この連載では、英語コーチング・プログラム「TORAIZ(トライズ)」の5000人を超える受講生のデータと学習工学に基づき、最小の努力によって最短で英語の学習目標を達成するためのノウハウを受講生や読者の皆様からの質問に答える形でお伝えしていきます。コメント欄でビジネス英語についてなんでもご質問ください。

 それでは今回も質問にお答えしていきたいと思います。

[今回の質問]

監査法人勤務 Kさん(52歳)

監査法人に勤務していますが、グローバルで組織が統合されて、英語で社内業務をするだけでなく、監査の過程において英語で質疑応答したり、監査の責任者として監査報告を英語で行ったりする必要も出てきました。52歳という年齢で、今さら私が本格的に英語学習を開始するのは遅すぎるかと心配しています。

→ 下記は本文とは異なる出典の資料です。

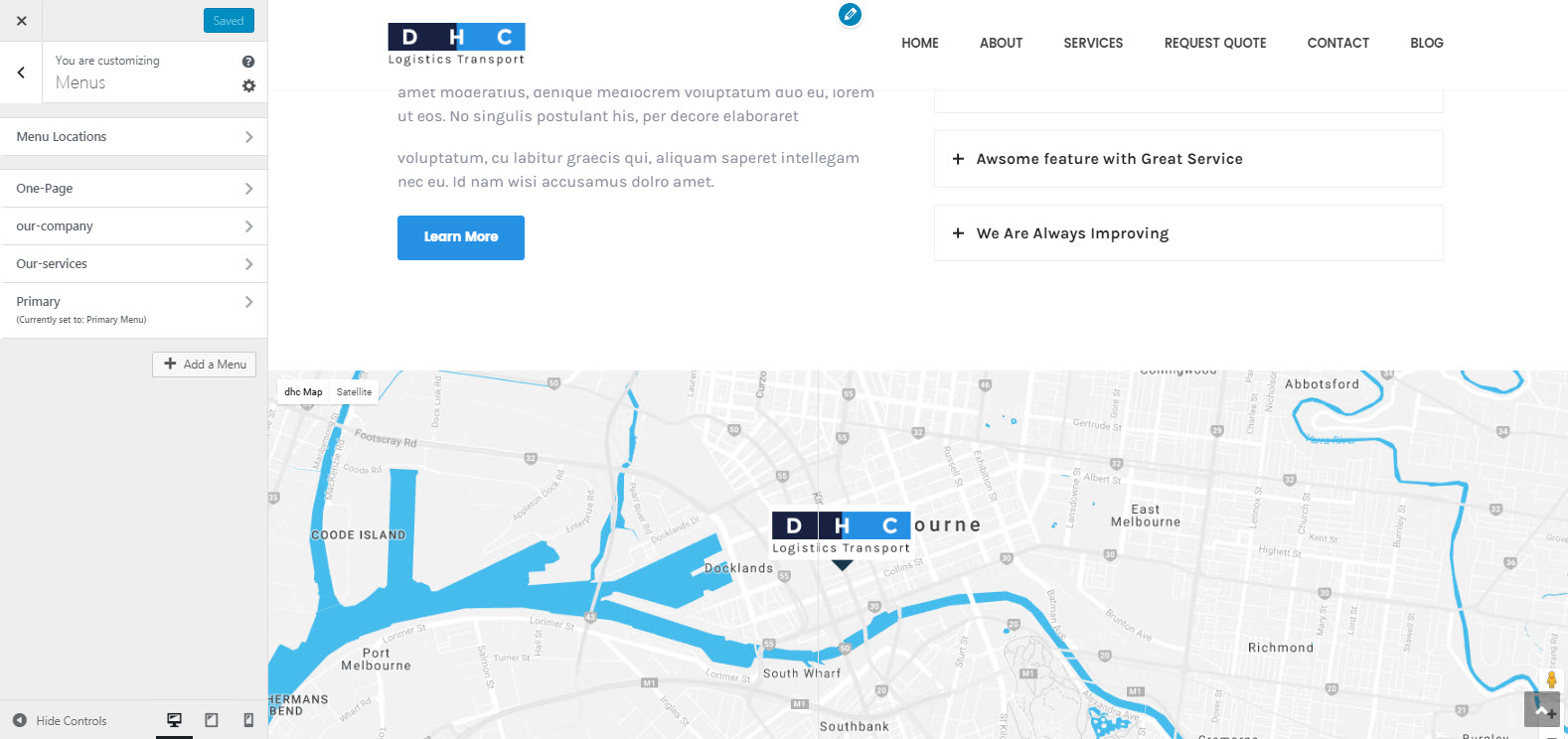Open REQUEST QUOTE from the navigation
This screenshot has width=1568, height=739.
(1214, 43)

やはり若い人に比べると英語を習得するのは難しいのでしょうか。

[回答]
 結論から申し上げると52歳であっても20代の人と比べた際の英語学習の効率は全く変わりません。Kさん、年齢に臆することなく自信を持って英語学習をしてください。

 TORAIZ語学研究所は、TORAIZ受講生を対象に英ピアソンの英語スピーキングテストVERSANTのスコアについて1年間の伸びを年代別に分析しています。その結果は次の通りです。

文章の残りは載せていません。